In order to enforce the presence of the accused in Aircel-Maxis deal case, the Supreme Court has proposed to restrain earning of any revenue by using the 2G spectrum licences, which were originally granted to Aircel Telecommunications. A three-judge bench of the apex court also stayed selling and trading in 2G spectrum.
The Bench headed by Chief Justice of India JS Khehar said it is open to the accused, Augustus Ralph Marshall, Ananda Krishna Tatparanandam, Astro All Asia Networks Limited and Maxis Communications Berhad, Malaysia, to enter appearance within two weeks, failing which the proposed order shall be passed. All four face charges in a case linked to the multi-crore 2G spectrum corruption scam, which is under trial before a Special CBI Court in Delhi and they have been evading the summons ever since.

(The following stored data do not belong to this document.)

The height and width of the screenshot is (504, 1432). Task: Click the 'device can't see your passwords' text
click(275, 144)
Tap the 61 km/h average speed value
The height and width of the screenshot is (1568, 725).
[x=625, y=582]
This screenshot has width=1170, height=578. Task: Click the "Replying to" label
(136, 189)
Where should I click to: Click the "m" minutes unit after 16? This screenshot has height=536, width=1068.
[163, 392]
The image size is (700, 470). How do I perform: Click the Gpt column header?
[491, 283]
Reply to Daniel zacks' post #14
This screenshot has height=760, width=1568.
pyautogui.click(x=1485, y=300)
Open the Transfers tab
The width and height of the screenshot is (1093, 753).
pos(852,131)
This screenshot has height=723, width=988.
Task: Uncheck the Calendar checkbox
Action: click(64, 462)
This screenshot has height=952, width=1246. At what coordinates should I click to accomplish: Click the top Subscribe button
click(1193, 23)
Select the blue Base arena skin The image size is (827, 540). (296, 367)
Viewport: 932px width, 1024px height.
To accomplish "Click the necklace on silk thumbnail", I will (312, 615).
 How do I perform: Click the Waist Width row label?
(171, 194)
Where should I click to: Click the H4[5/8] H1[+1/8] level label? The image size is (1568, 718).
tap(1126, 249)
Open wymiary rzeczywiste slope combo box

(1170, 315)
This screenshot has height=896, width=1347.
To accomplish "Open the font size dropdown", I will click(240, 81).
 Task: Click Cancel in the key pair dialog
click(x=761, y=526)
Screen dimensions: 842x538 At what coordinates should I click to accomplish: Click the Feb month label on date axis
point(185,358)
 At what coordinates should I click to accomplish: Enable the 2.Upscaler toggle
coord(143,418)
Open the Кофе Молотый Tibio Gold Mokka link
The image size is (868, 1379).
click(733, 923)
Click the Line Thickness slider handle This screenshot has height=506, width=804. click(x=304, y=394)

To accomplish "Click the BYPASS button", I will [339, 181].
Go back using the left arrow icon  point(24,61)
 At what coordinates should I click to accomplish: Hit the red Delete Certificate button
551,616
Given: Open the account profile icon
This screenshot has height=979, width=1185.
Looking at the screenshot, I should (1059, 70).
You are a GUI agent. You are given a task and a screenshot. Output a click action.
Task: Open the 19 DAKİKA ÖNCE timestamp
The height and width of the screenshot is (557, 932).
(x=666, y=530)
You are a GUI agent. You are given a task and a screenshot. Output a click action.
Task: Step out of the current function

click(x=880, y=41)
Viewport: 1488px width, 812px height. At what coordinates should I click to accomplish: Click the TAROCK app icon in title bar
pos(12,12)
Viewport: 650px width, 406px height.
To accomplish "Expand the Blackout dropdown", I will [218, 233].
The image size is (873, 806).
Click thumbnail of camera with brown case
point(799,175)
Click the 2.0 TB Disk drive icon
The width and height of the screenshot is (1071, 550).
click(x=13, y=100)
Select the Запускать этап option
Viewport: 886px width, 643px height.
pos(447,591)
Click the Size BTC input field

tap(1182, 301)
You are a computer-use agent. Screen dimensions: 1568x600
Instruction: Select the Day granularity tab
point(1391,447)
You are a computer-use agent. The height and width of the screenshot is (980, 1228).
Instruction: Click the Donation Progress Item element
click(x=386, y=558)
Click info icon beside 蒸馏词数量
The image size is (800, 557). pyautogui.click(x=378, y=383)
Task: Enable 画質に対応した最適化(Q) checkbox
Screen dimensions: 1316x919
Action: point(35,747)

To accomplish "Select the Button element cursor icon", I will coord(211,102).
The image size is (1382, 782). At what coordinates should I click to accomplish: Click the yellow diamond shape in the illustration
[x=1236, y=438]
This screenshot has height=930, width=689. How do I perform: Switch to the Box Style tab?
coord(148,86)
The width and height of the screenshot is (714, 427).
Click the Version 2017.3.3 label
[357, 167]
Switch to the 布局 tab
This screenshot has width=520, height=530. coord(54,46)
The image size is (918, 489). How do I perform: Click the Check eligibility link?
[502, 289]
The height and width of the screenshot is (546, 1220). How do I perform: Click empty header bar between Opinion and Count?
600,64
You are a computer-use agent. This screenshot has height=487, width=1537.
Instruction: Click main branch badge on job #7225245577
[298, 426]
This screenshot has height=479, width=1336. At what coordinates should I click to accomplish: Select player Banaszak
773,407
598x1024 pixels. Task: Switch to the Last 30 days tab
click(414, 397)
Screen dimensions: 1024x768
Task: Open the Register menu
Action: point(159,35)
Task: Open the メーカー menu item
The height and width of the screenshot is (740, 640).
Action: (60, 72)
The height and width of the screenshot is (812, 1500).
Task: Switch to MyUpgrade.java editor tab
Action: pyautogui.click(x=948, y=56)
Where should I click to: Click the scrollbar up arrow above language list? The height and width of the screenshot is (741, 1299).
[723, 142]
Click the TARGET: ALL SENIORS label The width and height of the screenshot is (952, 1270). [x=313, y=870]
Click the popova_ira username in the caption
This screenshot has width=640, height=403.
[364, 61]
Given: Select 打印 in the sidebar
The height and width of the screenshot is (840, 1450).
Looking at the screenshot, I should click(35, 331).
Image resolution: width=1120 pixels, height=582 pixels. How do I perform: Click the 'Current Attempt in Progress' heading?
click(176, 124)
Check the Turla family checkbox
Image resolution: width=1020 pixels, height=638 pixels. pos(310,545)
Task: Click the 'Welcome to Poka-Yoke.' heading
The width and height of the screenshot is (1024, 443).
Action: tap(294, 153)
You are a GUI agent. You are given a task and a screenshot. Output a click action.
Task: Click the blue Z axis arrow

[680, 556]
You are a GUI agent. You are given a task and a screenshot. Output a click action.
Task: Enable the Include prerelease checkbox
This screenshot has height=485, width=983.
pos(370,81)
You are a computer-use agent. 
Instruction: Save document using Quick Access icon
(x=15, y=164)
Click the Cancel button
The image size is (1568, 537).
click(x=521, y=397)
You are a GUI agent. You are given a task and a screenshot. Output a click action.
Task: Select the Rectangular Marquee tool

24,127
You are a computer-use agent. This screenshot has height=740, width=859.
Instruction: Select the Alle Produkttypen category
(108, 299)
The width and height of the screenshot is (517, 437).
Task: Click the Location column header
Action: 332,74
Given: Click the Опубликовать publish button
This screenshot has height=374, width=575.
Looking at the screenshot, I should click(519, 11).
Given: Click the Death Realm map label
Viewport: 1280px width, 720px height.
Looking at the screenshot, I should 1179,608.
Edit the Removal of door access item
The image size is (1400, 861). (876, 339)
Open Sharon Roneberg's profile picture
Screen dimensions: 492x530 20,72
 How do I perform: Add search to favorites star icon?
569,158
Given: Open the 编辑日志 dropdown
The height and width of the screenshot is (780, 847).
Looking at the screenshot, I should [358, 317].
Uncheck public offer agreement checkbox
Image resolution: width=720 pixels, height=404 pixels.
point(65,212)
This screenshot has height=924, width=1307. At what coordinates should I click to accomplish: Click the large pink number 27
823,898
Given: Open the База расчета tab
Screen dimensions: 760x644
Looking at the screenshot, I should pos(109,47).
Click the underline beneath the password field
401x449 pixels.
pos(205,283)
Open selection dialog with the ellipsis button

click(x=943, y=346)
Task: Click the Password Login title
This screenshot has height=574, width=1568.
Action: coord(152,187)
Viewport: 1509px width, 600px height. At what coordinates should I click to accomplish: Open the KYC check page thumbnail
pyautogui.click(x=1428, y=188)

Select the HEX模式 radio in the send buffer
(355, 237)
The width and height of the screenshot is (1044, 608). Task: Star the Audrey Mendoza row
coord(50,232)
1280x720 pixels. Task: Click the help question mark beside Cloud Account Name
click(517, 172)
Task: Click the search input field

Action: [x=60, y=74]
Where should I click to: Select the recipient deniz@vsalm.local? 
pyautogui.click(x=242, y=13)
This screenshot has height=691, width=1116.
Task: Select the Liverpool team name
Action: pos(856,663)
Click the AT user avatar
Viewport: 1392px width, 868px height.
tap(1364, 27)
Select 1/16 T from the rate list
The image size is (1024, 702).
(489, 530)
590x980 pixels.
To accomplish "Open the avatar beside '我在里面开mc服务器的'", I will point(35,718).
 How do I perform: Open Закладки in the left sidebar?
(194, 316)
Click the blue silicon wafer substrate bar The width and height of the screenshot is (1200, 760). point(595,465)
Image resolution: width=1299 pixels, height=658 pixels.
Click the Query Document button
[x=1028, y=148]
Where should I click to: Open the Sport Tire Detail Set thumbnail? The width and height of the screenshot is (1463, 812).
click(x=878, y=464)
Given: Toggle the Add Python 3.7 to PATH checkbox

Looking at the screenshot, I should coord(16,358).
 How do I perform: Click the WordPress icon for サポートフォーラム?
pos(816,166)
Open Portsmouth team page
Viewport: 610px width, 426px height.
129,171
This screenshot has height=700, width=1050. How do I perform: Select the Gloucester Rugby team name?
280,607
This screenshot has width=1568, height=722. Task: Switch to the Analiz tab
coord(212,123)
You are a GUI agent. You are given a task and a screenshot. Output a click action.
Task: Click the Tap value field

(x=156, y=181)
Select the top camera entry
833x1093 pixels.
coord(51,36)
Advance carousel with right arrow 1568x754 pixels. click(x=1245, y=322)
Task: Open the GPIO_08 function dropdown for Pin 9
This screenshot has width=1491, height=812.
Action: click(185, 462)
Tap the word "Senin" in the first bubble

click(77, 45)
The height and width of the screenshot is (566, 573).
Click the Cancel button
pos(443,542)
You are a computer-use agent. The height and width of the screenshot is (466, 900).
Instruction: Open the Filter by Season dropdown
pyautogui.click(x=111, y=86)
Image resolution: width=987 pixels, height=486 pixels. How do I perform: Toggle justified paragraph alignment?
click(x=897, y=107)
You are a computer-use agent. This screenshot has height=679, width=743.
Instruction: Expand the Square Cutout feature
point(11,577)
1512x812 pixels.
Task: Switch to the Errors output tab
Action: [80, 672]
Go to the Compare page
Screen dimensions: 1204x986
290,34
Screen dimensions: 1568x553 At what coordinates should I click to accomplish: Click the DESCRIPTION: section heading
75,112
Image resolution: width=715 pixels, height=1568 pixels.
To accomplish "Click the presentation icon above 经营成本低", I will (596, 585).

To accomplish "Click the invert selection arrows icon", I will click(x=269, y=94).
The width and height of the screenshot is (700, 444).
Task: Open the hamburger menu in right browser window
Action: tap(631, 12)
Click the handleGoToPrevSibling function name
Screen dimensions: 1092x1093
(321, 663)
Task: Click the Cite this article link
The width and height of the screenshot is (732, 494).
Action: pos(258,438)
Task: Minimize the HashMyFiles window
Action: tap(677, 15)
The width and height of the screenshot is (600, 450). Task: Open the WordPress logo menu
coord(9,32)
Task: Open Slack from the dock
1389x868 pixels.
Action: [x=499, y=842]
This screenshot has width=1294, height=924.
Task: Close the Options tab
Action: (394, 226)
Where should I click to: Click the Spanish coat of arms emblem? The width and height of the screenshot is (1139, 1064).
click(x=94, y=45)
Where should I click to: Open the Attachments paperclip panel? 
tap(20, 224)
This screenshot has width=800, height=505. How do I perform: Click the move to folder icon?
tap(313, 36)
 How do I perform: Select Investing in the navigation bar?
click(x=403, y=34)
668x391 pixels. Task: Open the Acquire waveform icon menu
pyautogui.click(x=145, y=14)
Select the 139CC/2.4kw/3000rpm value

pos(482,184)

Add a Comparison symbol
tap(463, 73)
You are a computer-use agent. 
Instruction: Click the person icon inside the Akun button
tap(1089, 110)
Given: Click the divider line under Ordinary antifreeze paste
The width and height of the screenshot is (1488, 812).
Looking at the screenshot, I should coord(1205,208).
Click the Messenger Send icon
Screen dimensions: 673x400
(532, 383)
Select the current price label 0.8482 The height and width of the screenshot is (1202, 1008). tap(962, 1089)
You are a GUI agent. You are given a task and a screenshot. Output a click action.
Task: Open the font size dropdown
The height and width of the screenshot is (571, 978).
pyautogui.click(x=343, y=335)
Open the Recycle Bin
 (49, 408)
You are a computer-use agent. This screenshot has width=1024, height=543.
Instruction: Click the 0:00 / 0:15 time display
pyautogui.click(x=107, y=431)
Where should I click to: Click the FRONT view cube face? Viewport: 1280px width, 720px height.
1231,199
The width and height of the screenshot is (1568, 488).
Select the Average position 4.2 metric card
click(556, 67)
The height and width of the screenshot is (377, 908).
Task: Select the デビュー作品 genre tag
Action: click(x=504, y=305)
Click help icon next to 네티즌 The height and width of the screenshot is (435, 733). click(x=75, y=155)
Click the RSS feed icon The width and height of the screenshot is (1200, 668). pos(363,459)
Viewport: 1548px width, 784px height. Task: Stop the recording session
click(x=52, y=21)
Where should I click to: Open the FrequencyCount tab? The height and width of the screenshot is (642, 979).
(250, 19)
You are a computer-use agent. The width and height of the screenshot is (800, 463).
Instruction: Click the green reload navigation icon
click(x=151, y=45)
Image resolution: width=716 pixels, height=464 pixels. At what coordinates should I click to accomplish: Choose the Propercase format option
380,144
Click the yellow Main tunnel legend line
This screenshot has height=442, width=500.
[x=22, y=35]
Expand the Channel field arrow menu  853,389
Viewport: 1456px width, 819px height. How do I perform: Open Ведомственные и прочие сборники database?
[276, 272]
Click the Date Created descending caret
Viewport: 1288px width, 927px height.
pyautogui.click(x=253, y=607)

The court also directed the Ministry of Communications & Information Technology to devise ways and means, whereby earlier subscribers can be transferred provisionally to some other service provider, in case the necessity to pass the proposed order arises. “The restraint of use of 2G Spectrum would obviously entail adverse consequences, to the spectrum subscribers. We do not wish our order to have any such impact,” the court said.
Directing the Union of India to publish this order in two leading newspapers in Malaysia, the bench said in case the proposed order is passed, it would not be open to any of the accused to raise an objection with reference to any monetary loss emerging out of the proposed order. The court posted the case for further consideration on 3rd February.